Anschließend ging es zurück in unser Hotel, wo am Abend unsere jährliche Mitgliederversammlung durchgeführt wurde. Der stellvertretende Vorsitzende des BVS, Eberhard Breiling, führte durch die Tagesordnung in der unter anderem eine notwendige, im Sinne der Gemeinnützigkeit des Vereins erforderliche Satzungsänderung vorgestellt und anschließend von der Versammlung beschlossen wurde. Es wurden über Aktivitäten des Vereins berichtet und kommende Events diskutiert. Der Kassierer Bernd Nolte stellte in gewohnter Manier die Entwicklung der Finanzen vor, eine Entlastung des Vorstands war nicht nötig, da sich das Geschäftsjahr verändert hat. Im Anschluss an die Versammlung ließen wir den Abend gemütlich ausklingen.
Am nächsten Morgen hatten wir noch einen letzten Programmpunkt. Wir besichtigten den landwirtschaftlichen Betrieb der Familie Frühwald mit ihrem Bio-Hofladen in Langenschönbichl.
Es handelt sich um einen Fleckvieh-Fleisch-Zuchtbetrieb, in dem auch Schweinen und Geflügel zur Vermarktung im Hofladen gehalten werden. Der Betrieb wurde 1986 mit etwas Eigenland gegründet. Der Pachtbetrieb mit mittlerweile 100 ha im Ackerbaugebiet ernährt neben der Familie noch einen Mitarbeiter und eine Auszubildende. Auf dem biologisch betriebenen Acker werden neben Getreide noch Leguminosen angebaut. Was die Rinderhaltung betrifft, so sagte uns der Betriebsleiter, habe er viele Rassen ausprobiert, aber die Rasse Fleckvieh hatte am meisten überzeugt. Die Bullen für die Direktvermarktung werden recht intensiv mit Silomais auf zugekauftem Stroh gemästet, alle anderen Absetzer werden in der Regel zur Zucht verkauft. Die Schlachtungen werden im eigenen EU-anerkannten Schlachthof durch den Mitarbeiter und den Sohn vorgenommen. Die Mutterkühe stehen im neu errichteten Offenstall auf Tretmist, der drei Mal im Jahr entmistet wird. Die Abkalbungen erfolgen in einer Abkalbebucht, in der sich die Kühe und Kälber aneinander gewöhnen können. Die Jungrinder zur Remonte laufen auf acht ha Grünland.

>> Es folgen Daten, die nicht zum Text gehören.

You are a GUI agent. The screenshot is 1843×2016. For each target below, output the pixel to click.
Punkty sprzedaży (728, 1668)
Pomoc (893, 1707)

Die Lage mitten im Ort ist sehr beengt und die Vermarktung trotz Stadtnähe sehr schwankend. Eine notwendige Preiserhöhung im Frühjahr führte zu einer erkennbaren Kaufzurückhaltung, aber mittlerweile habe sich der Absatz stabilisiert, schließlich mussten auch Supermärkte und andere Anbieter die Preise anziehen.
Nach ausführlicher Diskussion und kleinen Einkäufen im Hofladen dankten wir unserem Züchterkollegen Hannes Neidl für die hervorragende Organisation des abwechslungsreichen Programms und machten uns auf den Heimweg. Das nächste Treffen in diesem Jahr 2023 soll wieder Anfang Oktober stattfinden.